Interdependent Web: Exclusion is blasphemy, celebrating all genders, grief underneath joy

Interdependent Web: Exclusion is blasphemy, celebrating all genders, grief underneath joy

A weekly roundup of blogs and other user-generated web content about Unitarian Universalism


Exclusion is blasphemy

Monica Dobbins comments on the Mormon church’s reversal of its policies on LGBT apostacy and child baptism.

[Did] the Holy Spirit change Their mind about queer folks? Here’s what I say: [The] Holy Spirit’s inspiration is always, always toward the One Human Family. Always. The Holy Spirit never guides us to exclude one another. . . .

To claim that the Holy Spirit told you to draw your human siblings outside the circle is blasphemy. Plain and simple. May we all take heed to keep that word out of our mouths. May we welcome every person into our communities of faith, knowing that we will be welcomed with the same welcome we extend to others. (Facebook, 4.4.19)

Celebrating all the genders

Mr. Barb Greve blesses all who celebrate all the genders.

Blessed are the trailblazers,
who brought us this far,
and are still trailblazing…

Blessed are the allies,
learning to be accomplices. . . .

May we all commit to continue showing up,
fighting for justice,
celebrating all the genders in life. (Facebook, 3.25.19)

Jones David Hollister has “strolled out of the closet.”

I know now that my stroll has probably not been helpful to everyone. I know now that I’ve been far too subtle, despite feeling like I’ve been telling everyone for decades that I’m Jo, that I don’t feel like a woman, that I wear men’s clothes, that my inner child is a little boy, that I’m dressing in fem drag to not get fired or to not upset folks at a wedding. . . .

But apparently, I’ve been saying I’m trans at a whisper when it felt like I was shouting. And now I really am saying it loudly and it feels to many like I am just now coming out. (Facebook, 3.31.19)

Grief underneath joy

Myke Johnson has been reading the book, Farming While Black.

[After] reveling in reading all morning, I find myself opening to multiple layers of deep grief underneath the joy of reading the book. Grief for the African peoples who were stolen from their land and enslaved. Grief for these Turtle Island lands, whose balanced ecosystems and soils were so depleted by the cutting of forests, and the plowing under of the soil, as well as by the war waged on their people. And grief for myself and my communities–that we have lost our connection to the ecosystems, we have lost our connection to the wisdoms, we have lost our connection to the plants. (Finding Our Way Home, 4.3.19)

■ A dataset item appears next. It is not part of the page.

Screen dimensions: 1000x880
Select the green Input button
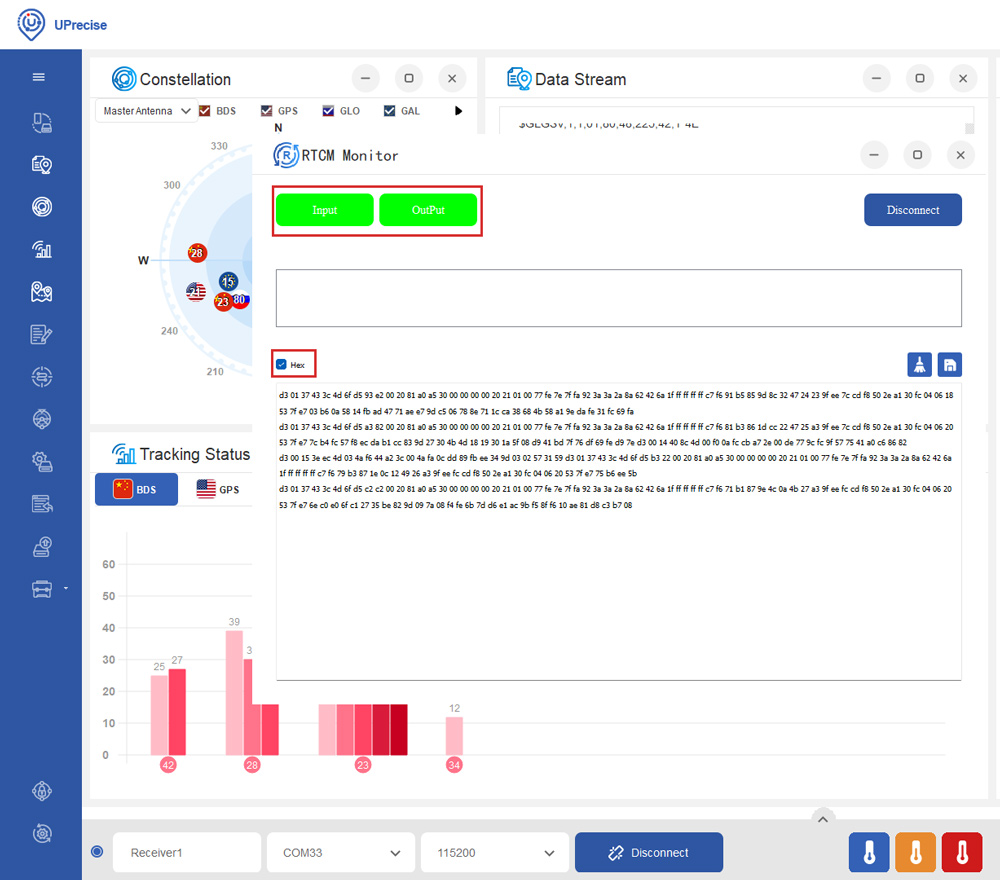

Rhythms of order and chaos

Halcyon Westall’s life has been reminding her that order and chaos are part of a single pattern.

I’ve been experiencing periods of tremendous synchronicity, harmony, oneness from many… and corresponding interludes that feel like every molecule near me is on some random, not quite colliding path. . . . When I am sitting in the midst of the shuffle, and there is too much competing stimuli, too much happening, I can remember that order is on the way. Breathe. Remember. Trust the science. Trust the waves to make their shapes. (Unfolding Soul, 4.4.19)

If you want to see the future

James Ford loves the city of Los Angeles.

It is a world city. It is decadent, holy, dirty, visionary, mean, and glorious. . . .

One may say a lot about Los Angeles, good and ill, beautiful and ugly, and no doubt its all true.